That's what the Southern Door girl's basketball team has been doing since January 3rd, when they first started wearing a black arm band with the name "Jenna" and a heart stitched next to it. In mid-December junior guard Abby Baranczyk's 14-year old sister Jenna unexpectedly died from an aneurysm in her spleen.
"I was with her," junior Abby Baranczyk said of the night her younger sister passed away suddenly. "It was all a big process to be there, and the ambulance, and just hoping for miracles. Just praying a lot."
Abby says her and her sister had a lot in common from the sports they played, the clothes they wore, and their propensity from planning their future's in great detail. Abby says Jenna was so organized and focused on doing what she set her mind to, which included becoming a pediatrician one day.
"We were just so blessed to have someone like her in our lives," Abby says.
Now life has changed forever for Abby and her family. No longer does she have her regular passenger next to her in the car ride to school, or a convenient person to play sports with/against at home. And no longer does she have her number one fan in the stands.
"Every time, every single one," said Abby when asked if Jenna attended her games. She wouldn't miss one."
The team decided they didn't want to miss an opportunity to support Abby and honor Jenna, and that's where the armbands and the many tributes on teammates basketball shoes come in.

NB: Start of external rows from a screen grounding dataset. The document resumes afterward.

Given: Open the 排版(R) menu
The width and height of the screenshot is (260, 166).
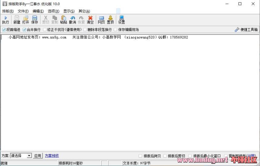Looking at the screenshot, I should (x=8, y=11).
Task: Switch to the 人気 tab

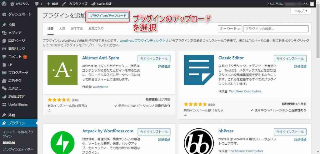Action: pyautogui.click(x=62, y=28)
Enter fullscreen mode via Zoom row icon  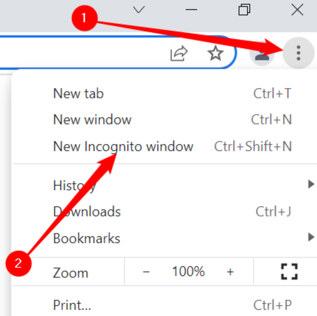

"When Abby actually came back and played with us versus Sturgeon Bay she took off her necklace which was Jenna's and put it around Megan's (Hawkey) neck because Megan is out with an ACL," said Abby's teammate and friend Courtney VanHout. "She said I want you to wear this every game so Jenna is with us on the bench. So I got that thought that we could get armbands so she could be on the court with us too, in memory of Jenna."
Those around her say getting back on the court has been a big benefit for Abby.
"You could really see it the first week she came back," said head coach Brandon Wautier. "I think it was a nice break for her. Going through a situation like that, you can only cry so much. I think it was nice for Abby to play basketball again, and be with her close friends on the basketball court."
Those friends have proven that while Eagles may fly alone in nature, that's not the case in Southern Door, where this team has banded together.
"It just reminds me that she's there," said Abby. "She's with us, playing on the court like she always was. It hurts a lot, but we know that she's actually there with us, even though she's not physically. She's in our hearts."